Peripheral intravenous access was secured. Perioperative monitoring comprised electrocardiography, pulse oximetry, and continuous monitoring of arterial blood pressure (via a 20-G catheter inserted into the radial artery). The primary outcome is postoperative cognitive function and the second outcome is designed as rSO2 evaluation. The Bispectral Index (BIS), peripheral oxygen saturation (SpO2), rSO2, mean arterial blood pressure (MAP) and heart rate (HR) were secondary outcome, and were acquired at baseline before patients received dexmedetomidine or physiologic saline.
After SpO2, MAP, and HR at baseline had been recorded, patients in the dexmedetomidine group received dexmedetomidine (1 μg/kg), whereas patients received physiologic saline (0.25 mL/kg) in the placebo group, as recommended in other studies 19, 20. This dose ensured that patients in both groups received an equal dose of physiologic saline regardless of randomization. Drug solutions were prepared by an anesthesiologist and the volume maintained at 50 mL. Dexmedetomidine or physiologic saline was infused by a micro-pump for >20 min before the induction of anesthesia. Parameters were also monitored after patients regained consciousness. Demographic details (e.g., age, sex, weight, height) were also noted. Data were recorded by an investigator blinded to the study protocol and only attending anesthetist were required to guarantee quality control of the study.
Cognitive assessment was undertaken using the Montreal Cognitive Assessment (MoCA). The MoCA was developed to screen for mild or more serious cognitive dysfunction. The score of the MoCA ranges from 0 to 30, and is divided into seven subsets: visuospatial/executive; attention; abstraction; naming; memory; language; orientation. A MoCA score ≤25 is considered to denote cognitive impairment. Neuropsychologic evaluations were undertaken by a trained clinical anesthetist blinded to the study protocol. Evaluations were made at 1 day before surgery, as well as at postoperative day (POD)1, POD3, and POD7.

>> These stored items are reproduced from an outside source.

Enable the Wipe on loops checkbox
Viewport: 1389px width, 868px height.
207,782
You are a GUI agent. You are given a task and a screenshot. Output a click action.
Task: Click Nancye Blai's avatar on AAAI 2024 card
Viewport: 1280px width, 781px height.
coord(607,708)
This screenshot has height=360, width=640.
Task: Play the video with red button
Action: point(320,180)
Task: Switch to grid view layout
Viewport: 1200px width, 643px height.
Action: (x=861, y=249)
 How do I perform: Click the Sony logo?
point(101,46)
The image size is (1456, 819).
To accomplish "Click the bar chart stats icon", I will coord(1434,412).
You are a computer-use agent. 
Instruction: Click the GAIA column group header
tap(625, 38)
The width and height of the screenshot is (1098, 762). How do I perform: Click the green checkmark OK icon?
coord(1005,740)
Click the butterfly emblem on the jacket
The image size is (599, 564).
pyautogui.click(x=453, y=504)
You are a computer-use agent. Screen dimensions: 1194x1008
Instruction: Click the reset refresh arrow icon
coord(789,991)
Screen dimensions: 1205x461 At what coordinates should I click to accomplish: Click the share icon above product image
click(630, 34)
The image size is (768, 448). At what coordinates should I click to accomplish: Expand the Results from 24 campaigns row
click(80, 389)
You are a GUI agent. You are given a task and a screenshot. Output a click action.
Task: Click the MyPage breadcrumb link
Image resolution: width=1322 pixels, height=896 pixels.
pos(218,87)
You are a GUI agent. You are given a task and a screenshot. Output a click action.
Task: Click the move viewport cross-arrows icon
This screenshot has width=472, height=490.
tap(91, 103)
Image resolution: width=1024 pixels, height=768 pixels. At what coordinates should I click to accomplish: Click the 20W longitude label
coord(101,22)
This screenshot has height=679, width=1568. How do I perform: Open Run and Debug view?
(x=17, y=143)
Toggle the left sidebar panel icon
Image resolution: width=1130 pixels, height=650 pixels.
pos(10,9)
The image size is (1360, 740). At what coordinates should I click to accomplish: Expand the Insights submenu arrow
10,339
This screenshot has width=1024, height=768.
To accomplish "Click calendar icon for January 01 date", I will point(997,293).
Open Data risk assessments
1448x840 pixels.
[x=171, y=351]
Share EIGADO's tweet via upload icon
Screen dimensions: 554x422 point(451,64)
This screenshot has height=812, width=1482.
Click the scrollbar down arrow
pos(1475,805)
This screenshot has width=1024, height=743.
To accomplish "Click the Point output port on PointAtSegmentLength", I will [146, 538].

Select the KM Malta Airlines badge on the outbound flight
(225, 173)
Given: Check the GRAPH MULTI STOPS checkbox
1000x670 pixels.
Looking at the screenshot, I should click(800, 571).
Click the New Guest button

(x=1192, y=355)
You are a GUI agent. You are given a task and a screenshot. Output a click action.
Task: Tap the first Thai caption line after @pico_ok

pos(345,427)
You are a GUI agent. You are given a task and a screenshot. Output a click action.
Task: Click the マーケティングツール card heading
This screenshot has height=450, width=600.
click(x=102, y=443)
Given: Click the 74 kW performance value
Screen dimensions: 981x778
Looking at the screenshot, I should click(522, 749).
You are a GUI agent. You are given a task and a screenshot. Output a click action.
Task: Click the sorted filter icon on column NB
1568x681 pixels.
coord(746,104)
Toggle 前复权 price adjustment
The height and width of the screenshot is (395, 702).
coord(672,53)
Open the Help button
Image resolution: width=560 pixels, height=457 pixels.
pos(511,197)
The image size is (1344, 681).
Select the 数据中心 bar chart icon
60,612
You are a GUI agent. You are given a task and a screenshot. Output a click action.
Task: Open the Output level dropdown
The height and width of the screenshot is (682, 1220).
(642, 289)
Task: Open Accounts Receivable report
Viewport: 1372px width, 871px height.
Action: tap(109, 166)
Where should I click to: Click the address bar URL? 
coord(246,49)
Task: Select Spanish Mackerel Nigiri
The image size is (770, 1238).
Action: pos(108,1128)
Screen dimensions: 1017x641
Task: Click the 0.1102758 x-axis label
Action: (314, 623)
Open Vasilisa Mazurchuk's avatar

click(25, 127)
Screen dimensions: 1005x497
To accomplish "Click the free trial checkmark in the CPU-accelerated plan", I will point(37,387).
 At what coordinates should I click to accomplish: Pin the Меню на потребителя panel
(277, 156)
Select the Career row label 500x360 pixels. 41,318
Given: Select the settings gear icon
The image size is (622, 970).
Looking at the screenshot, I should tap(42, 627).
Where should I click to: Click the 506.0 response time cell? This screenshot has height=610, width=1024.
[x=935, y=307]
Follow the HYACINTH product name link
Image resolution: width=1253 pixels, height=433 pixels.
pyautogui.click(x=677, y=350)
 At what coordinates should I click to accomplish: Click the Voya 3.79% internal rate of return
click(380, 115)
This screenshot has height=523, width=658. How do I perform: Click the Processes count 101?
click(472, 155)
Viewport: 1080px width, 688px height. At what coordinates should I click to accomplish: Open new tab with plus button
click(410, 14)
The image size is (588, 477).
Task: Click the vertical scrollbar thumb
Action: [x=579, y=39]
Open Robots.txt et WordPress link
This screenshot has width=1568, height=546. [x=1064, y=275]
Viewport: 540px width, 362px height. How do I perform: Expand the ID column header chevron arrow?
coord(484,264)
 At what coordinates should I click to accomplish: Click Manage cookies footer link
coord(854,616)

rSO2 was monitored continuously by near-infrared spectroscopy (NIRS) before anesthesia (EGOS-600A; Enginmed, Beijing, China)21, which provided continuous, non-invasive, real-time measurement of cerebral oxygenation22. This cerebral oximeter has two channels (right and left), which automatically registers which sensor is connected, and uses sensor-dependent algorithms for rSO2 calculation . The variable of brain oxygenation was defined as the mean value of oxygen saturation of the right and left sides of the brain. The BIS is a commonly used tool to measure the sedation level. A BIS-monitoring electrode (BIS™ Quatro; Aspect Medical Systems, Norwood, MA, USA) was placed on the forehead of the patient after careful cleaning of the skin according to manufacturer instructions. Then, an electrode was attached to a BIS monitor (BIS EEG Vista™; Aspect Medical Systems) which provided continuous, real-time surveillance.
Based on MoCA detected between the two groups in a pilot study, the mean value was 26 in the dexmedetomidine group and 24 in the placebo group. Hence, the size of the group sample needed to reach 23 for each group to achieve 90% power to detect a difference between these two groups, with an alpha of 0.05 using a two-sided two-sample t-test. Considering the prospects of inadequate cases and exclusion, we planned to enroll 30 cases for each group.
The independent Student’s t-test was used to compare the mean value between the dexmedetomidine group and placebo group at different times. p < 0.05 was considered significant. Statistical analyses were carried out using SAS v9.4 (SAS Institute, Cary, NC, USA).